All or nothing fails to innovate

Introducing new technologies is hard.  Very hard.  No matter how promising the technology is, the amount of unknowns is daunting.  Who knows what the hidden risks of Ballerina will be in practice? The price of technical innovation is too damn high.  mu.semte.ch makes experimentation easy, and cheap.

The price of innovation is too damn high -- made at imgflip.com

Monetheism is not your future

Hind-sight 20/20.  As easy as it is to see what turned out to be the best way, it is hard to figure out what will turn out ok in the future.  Should you guess on building your stack on the über-efficient Elixir language?  Will you find the devs?  How about Haskell?  How about just taking the safe bet that you’ll find enough devs tackling the problem in Java?  It is no easy choice.

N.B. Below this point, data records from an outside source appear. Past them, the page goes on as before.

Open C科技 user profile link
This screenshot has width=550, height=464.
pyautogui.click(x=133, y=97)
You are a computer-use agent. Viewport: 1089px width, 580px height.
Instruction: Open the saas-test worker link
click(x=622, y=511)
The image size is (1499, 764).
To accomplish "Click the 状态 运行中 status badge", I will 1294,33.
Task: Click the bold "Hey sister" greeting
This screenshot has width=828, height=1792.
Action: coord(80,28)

It is hard to find good developers.  In any language.  But it seems that some rock-star developers have found the holey grail in one or another strange language.  It happened with Ruby as Ruby on Rails became big.  Some great thinkers swear by the simplicity of Haskell, others by the speed of Elixir.  We can spend decades arguing our choice is the best.  There is a catch though, we do tend to conclude that all options have their merits.  Most options have their own reason to exist.  The best solution simply depends on your problem.

When we look at specific tasks, the problem of choosing a programming language shifts from a religious war of “the best programming language ever” to “the best language for the problem”.  A much simpler question, with a much more reasonable answer.  Need to tackle many long-running requests?  Better pick Elixir.  Want to see how purely functional programming would work in practice?  Use Haskell.  Do you think it’d be easier if the backend and the frontend used one language?  Javascript is your friend.  In the holy war of programming languages, monotheism is dead.

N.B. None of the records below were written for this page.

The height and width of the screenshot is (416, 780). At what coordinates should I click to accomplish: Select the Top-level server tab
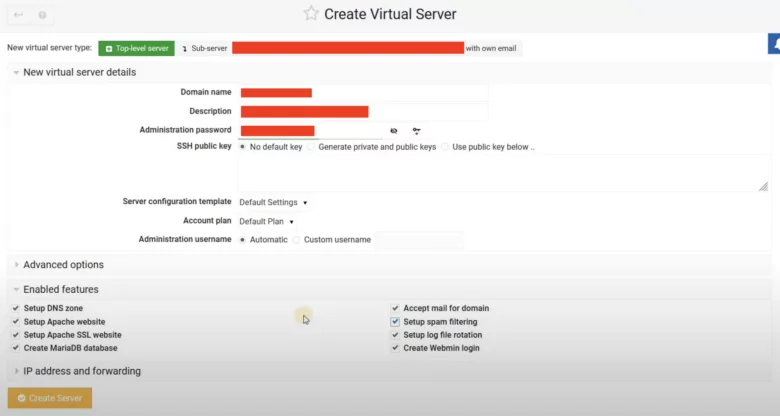pos(136,48)
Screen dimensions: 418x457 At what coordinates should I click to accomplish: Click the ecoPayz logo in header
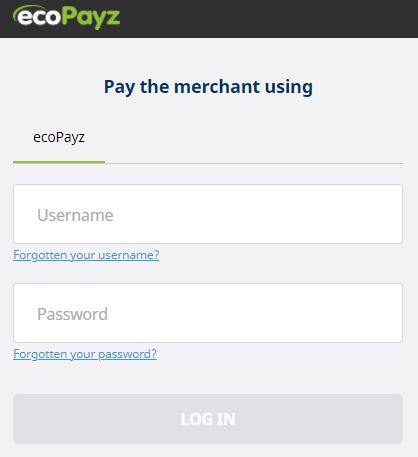[x=66, y=17]
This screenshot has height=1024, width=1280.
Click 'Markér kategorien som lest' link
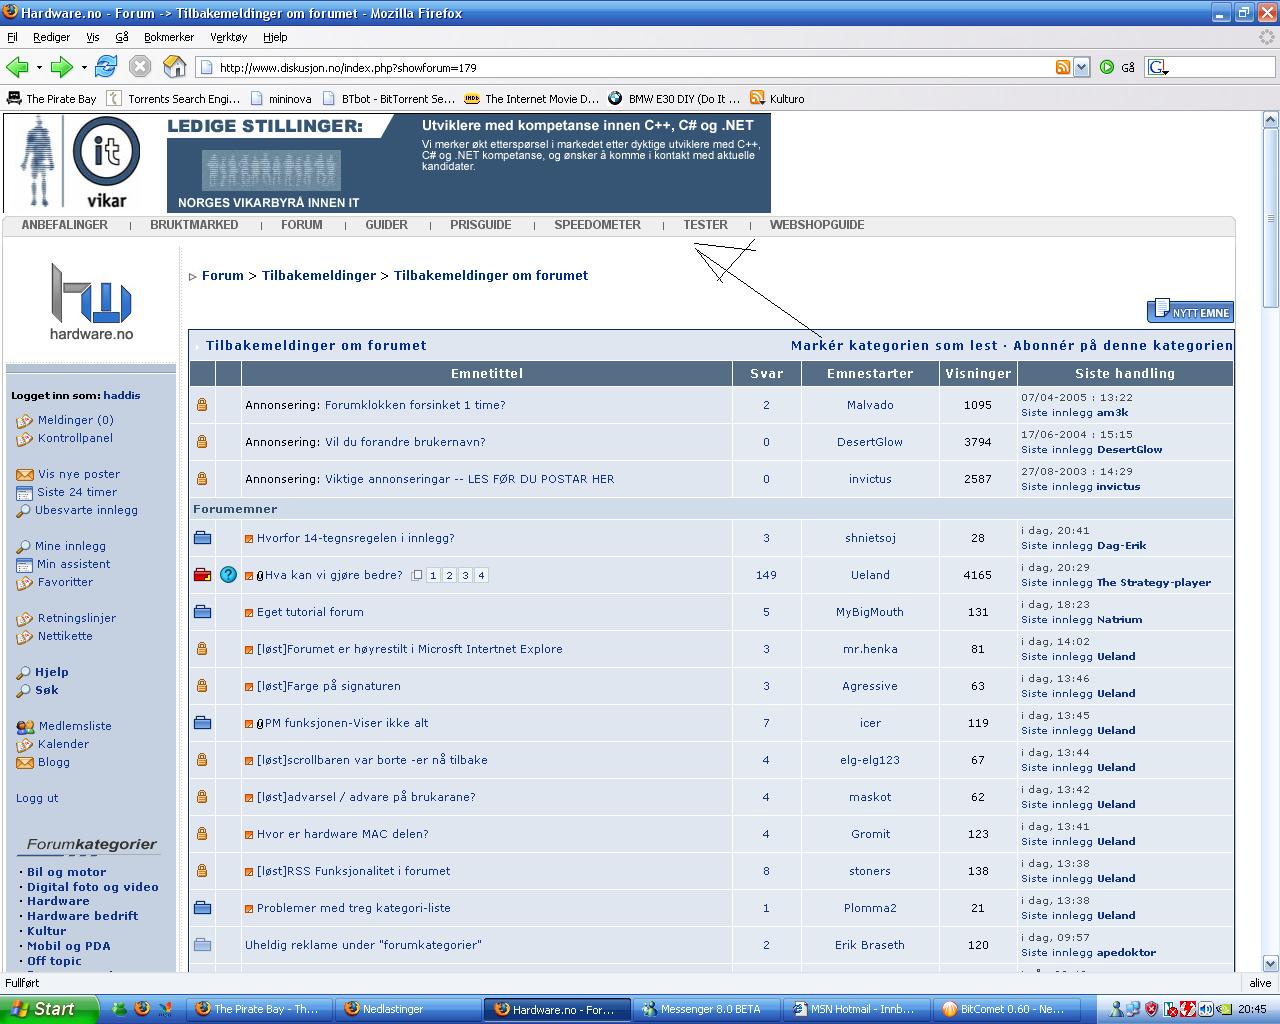[894, 345]
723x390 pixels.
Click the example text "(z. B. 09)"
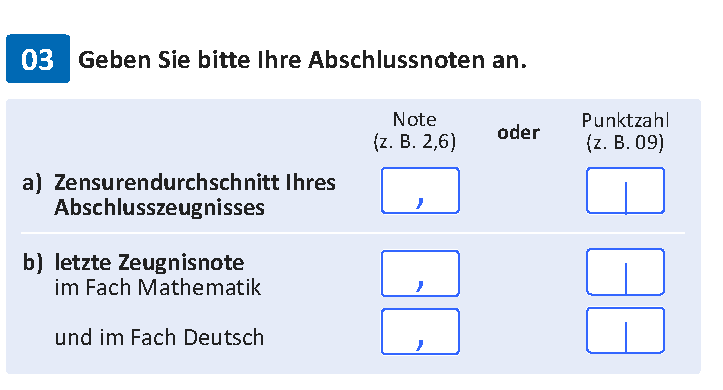(625, 142)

As much as I’d personally like for us to agree that Common Lisp is sent to us from the gods, I’ve learned that most others don’t agree.  It has its place, but betting on it for the sake of your company is an HR suicide mission.  mu.semte.ch uses microservices, all wrapped in their Docker container, meaning they can all choose their programming language.  For an innovation-driven company, the hard choice is figuring out a minimal set of hard constraints on the implementation, so a wide array of unknown choices can be made in the future, without causing extra friction.

It is not an easy choice to pick the right programming language, so why make it?  Making the choice stifles innovation.  It is not to be made.

The lack of priests

Clearly, there are downsides of having loads of programming languages in your active code-base.  A single language brings benefits.  There must be a balancing act to be made.

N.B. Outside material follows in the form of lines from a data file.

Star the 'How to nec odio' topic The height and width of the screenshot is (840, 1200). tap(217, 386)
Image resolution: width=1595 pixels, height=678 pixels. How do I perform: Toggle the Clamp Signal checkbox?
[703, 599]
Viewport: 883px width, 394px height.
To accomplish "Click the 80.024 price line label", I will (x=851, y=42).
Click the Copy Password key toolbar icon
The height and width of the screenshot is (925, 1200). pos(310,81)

As everyone can introduce new programming languages, how do you keep an oversight over the space?  There is an inherent risk accompanied in using a microservice in a language you don’t know.  Or, god forbid, the lone Haskell developer leaving your company.  Fear not, these are not the risks you are looking for.

I don’t understand a microservice in a strange languageA common worry would be that developers have problems fixing an application in a strange programming language.  This can be true for complex applications, but small microservices are much easier to understand.  mu.semte.ch augments this with templates, offering basic constructs with similar naming in a variety of programming languages.  This makes it easier to dive into a piece of code you’ve never seen, and understand what is going on.  Worst case, it’s a microservice.  You take ownership and rewrite it in your own language of choice.

How do I adapt a microservice in a strange language? Each microservice should be configurable.  It turns out that basic configuration can happen through environment variables.  Meaning it’s exactly the same, regardless of the underlying programming language.  More complex configuration may need to happen in the common method for the specific language.  In Ruby, YAML is common to be used.  In Lisp, S-expressions can be used.  Regardless, the syntax of the configuration is contained in examples in the sources or the README, you just follow that syntax.

What if my rock-star Ballerina dev leaves? It is supposed to be microservice.  The hard part is figuring out what the service should entail exactly.  For the large majority of the services, it holds that they can be rewritten in a matter of days, given knowledge on the requests that will come in.  Fact of the matter is, that a motivated dev is way faster than a bored one.  It’s better to keep using the microservice of your rock-star dev, and replace it when substantial changes need to be made.

There are other risks on using many programming languages.  There must be.  But they are greatly overshadowed by the benefits.  Namely the motivation and efficiency of the developers turning your company strategies into an automated version of reality.

An all-inclusive playground

All or nothing fails to innovate.  We should start embracing the new kids on the block.  Languages, or frameworks, with a limited track-record could be of great benefit.  I will give Ballerina a swirl, a language released just a few days ago.  I’ll test run it to appreciate its benefits, and discover its shortcomings.  For a virtually non-existent cost, I will have replaced an existent microservice in a real-world application.

Diversity is what makes all ecosystems thrive.  It is time to apply it to your company.